Se celebra el septuagésimo octavo aniversario de la proclamación de la Segunda República. Habida cuenta de lo ocurrido en los últimos años, con la Ley de Memoria Histórica en el epicentro de muchas discusiones, no está de más que rescatemos uno de los debates que afecta a la percepción contemporánea de lo sucedido siete decenios […]
Se celebra el septuagésimo octavo aniversario de la proclamación de la Segunda República. Habida cuenta de lo ocurrido en los últimos años, con la Ley de Memoria Histórica en el epicentro de muchas discusiones, no está de más que rescatemos uno de los debates que afecta a la percepción contemporánea de lo sucedido siete decenios atrás.
Valga como guía de nuestra reflexión un libro publicado en Italia en 2006 -Il passato di bronzo, de Gabriele Ranzato- que aconseja repudiar, por su nula vinculación con los valores que hoy defenderíamos, al conjunto de las fuerzas que, mal que bien, dieron alas a la Segunda República. Ranzato viene a recordarnos, por lo pronto, que los anarquistas tenían poca simpatía por la democracia liberal y que otro tanto ocurría con los trotskistas. El recorrido, claro, no acaba ahí. El desapego con respecto a los criterios que articulan las sociedades occidentales contemporáneas sería evidente, también, en el caso de los comunistas y alcanzaría, cómo no, al ala izquierda del Partido Socialista, encabezada por Largo Caballero.

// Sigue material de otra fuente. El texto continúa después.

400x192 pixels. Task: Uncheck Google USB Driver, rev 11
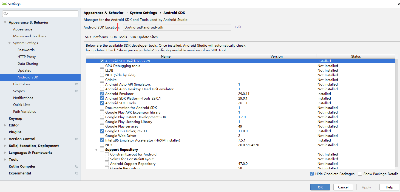102,131
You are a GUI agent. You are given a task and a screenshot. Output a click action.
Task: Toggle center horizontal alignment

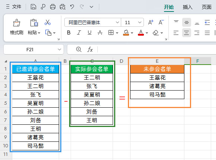point(186,33)
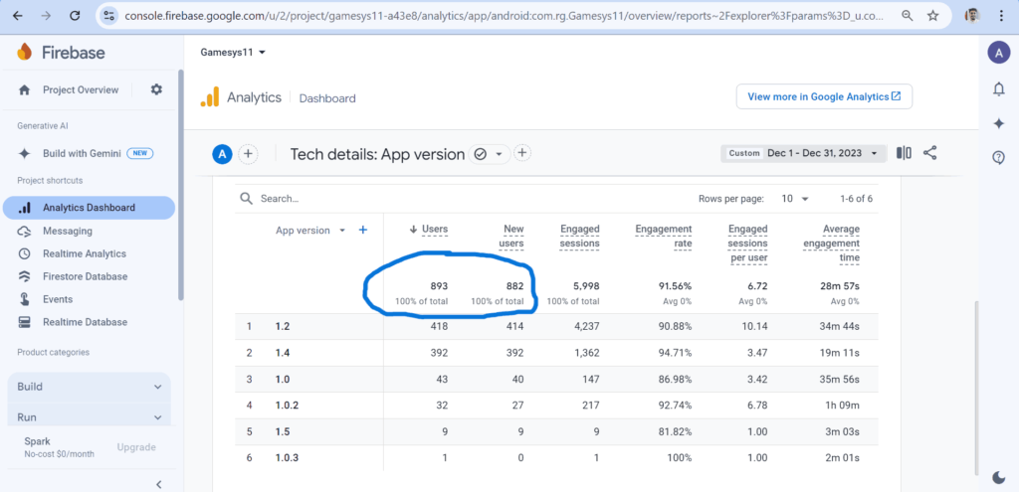The height and width of the screenshot is (492, 1019).
Task: Open the Gamesys11 project dropdown
Action: (x=233, y=52)
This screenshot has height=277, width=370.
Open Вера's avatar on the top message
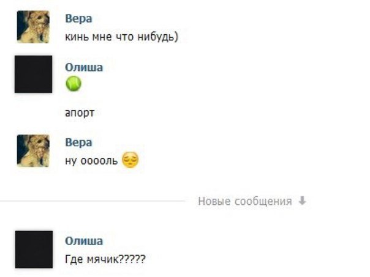point(32,27)
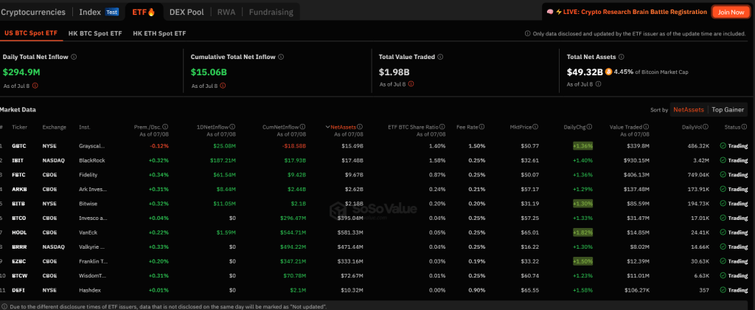Viewport: 755px width, 310px height.
Task: Click info icon beside Total Net Assets
Action: 622,56
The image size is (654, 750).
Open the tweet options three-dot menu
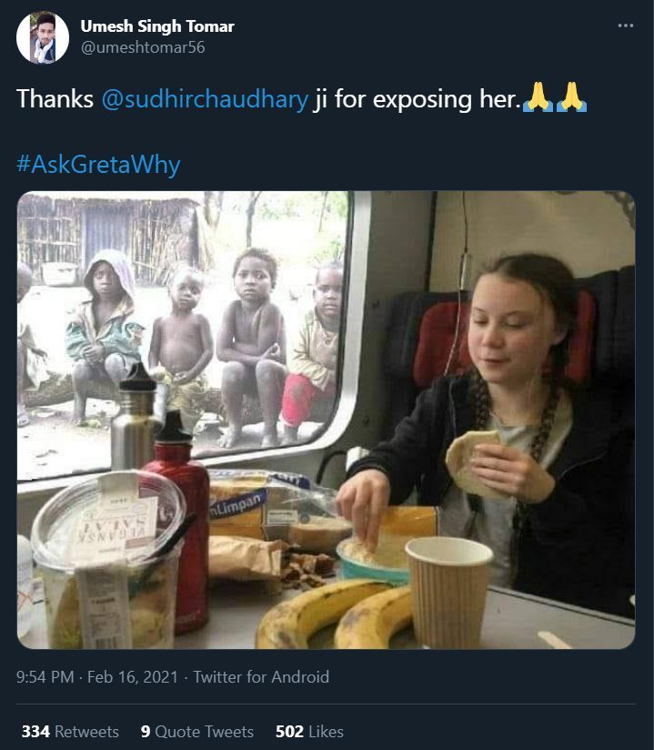pos(625,25)
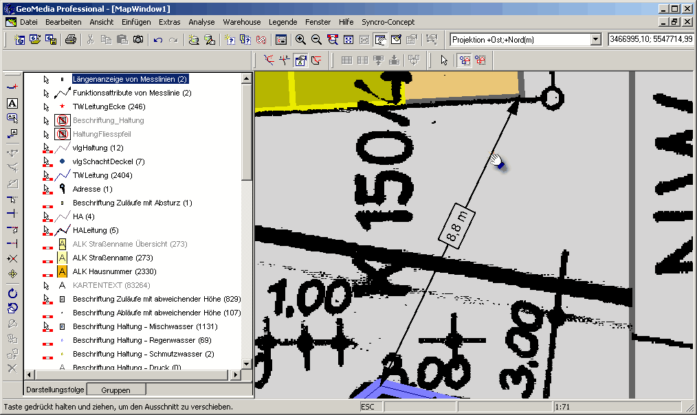
Task: Click the Zoom In magnifier tool
Action: [301, 40]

No piense el lector, con todo, que el diagnóstico remata ahí: Ranzato se encarga de recordar el equívoco papel desempeñado por republicanos moderados como Azaña y Prieto al calor de los hechos del convulso año 1934. Aunque el profesor italiano, a diferencia de lo que ha sucedido entre nosotros al amparo del revisionismo de derechas, no se entrega al elogio indisimulado del general Franco, lo cierto es que su análisis conduce a considerar el decenio de 1930 como una etapa trágica y desgraciada de la que todos fueron responsables por igual.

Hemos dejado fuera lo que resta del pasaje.